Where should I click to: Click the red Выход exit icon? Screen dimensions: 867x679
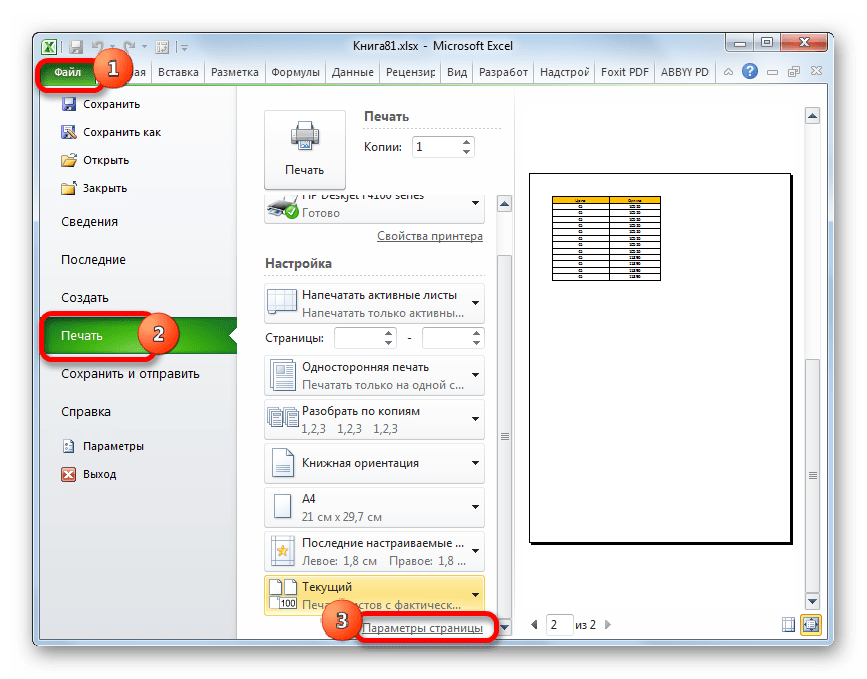(70, 475)
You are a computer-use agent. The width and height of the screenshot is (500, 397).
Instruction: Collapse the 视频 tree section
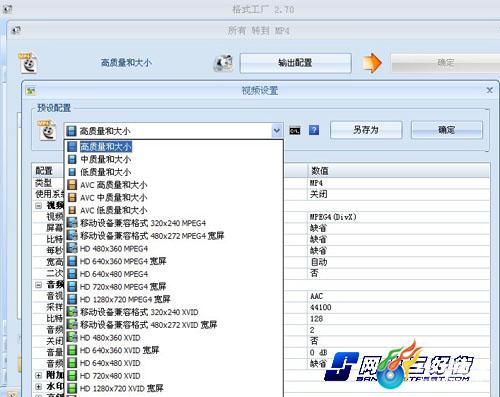(39, 206)
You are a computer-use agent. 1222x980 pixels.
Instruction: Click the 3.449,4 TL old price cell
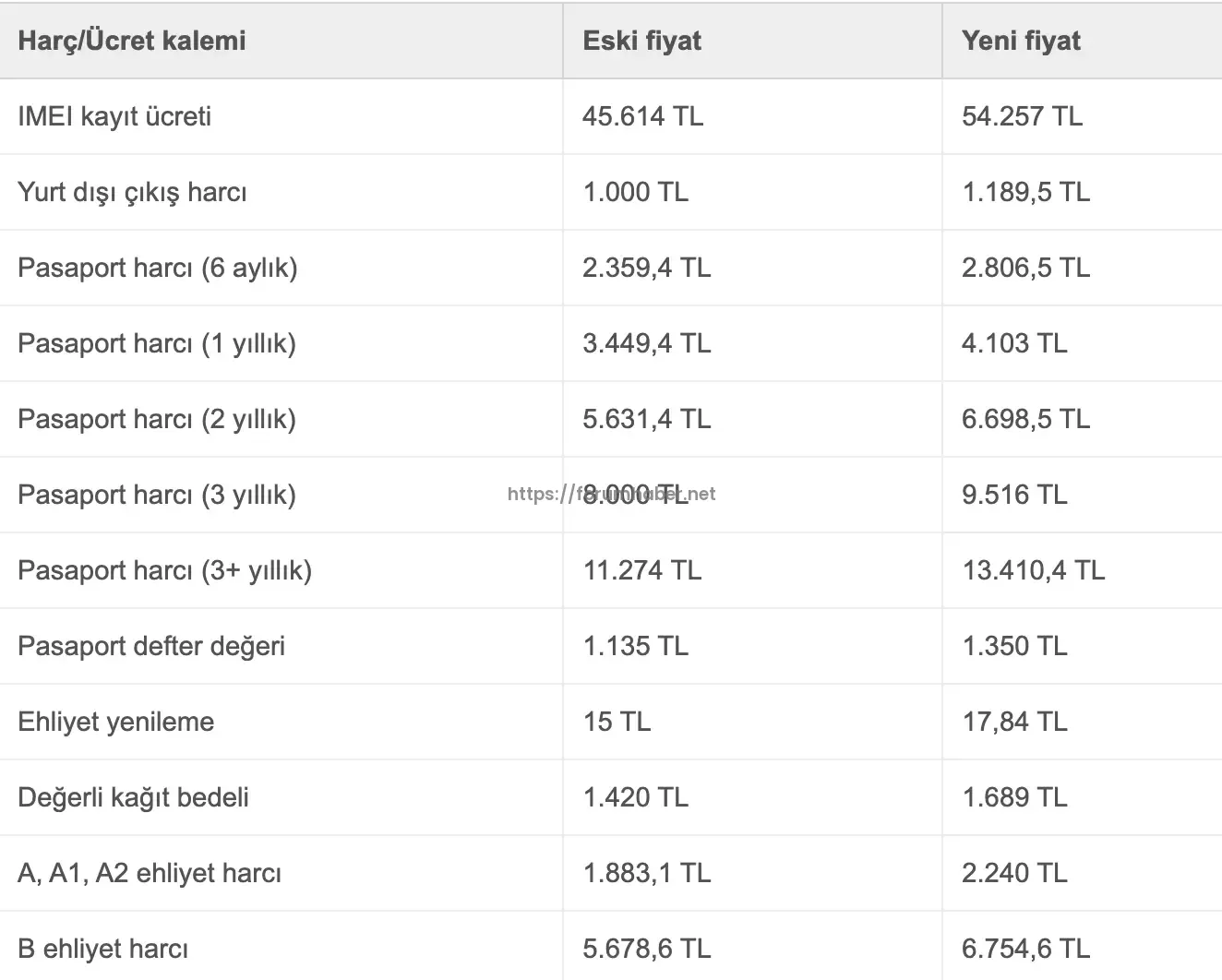click(x=646, y=343)
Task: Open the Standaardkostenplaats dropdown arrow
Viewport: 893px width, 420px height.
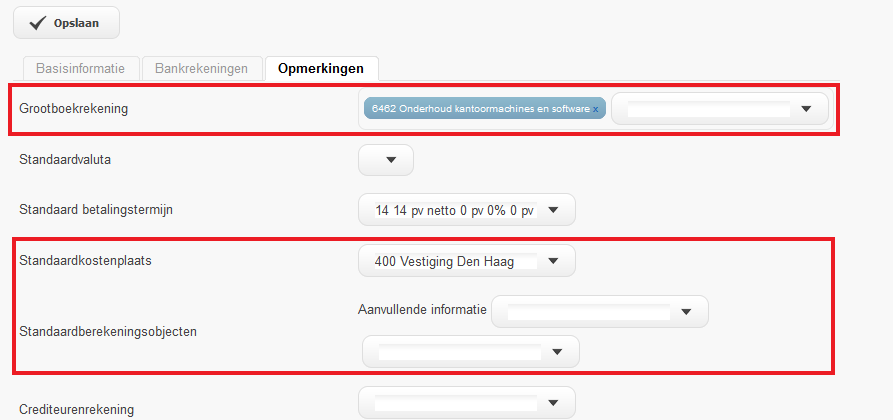Action: (x=554, y=262)
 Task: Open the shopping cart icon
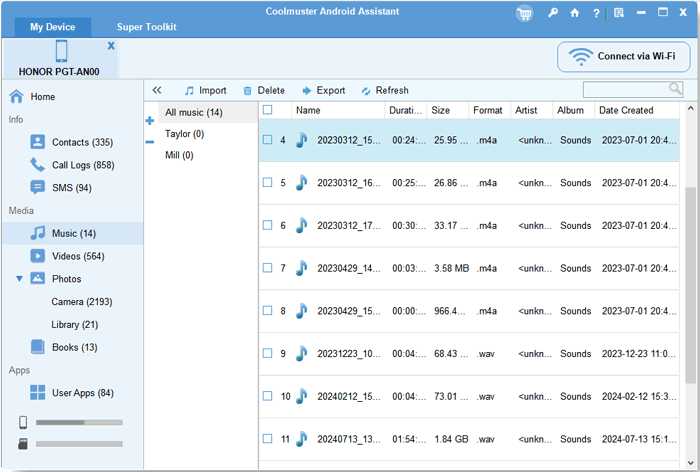[524, 13]
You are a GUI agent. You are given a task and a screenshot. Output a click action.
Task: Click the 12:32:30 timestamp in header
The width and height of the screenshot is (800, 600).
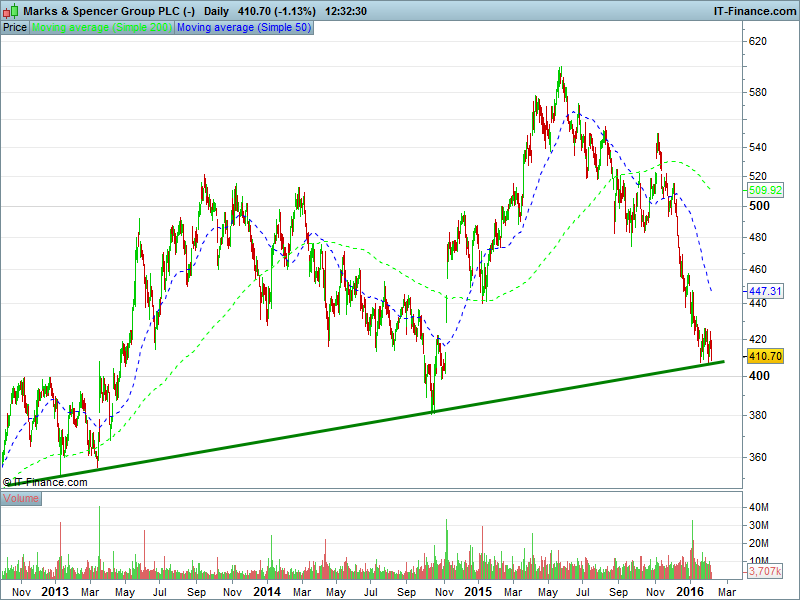tap(347, 10)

------------

Task directions:
All that belongs in the answer is the lines from the line with "Task: Click the 12:32:30 timestamp in header" through the closing line of the entries, inclusive, transcribed exactly and free of pictures.

Your response:
Task: Click the 12:32:30 timestamp in header
The width and height of the screenshot is (800, 600).
tap(347, 10)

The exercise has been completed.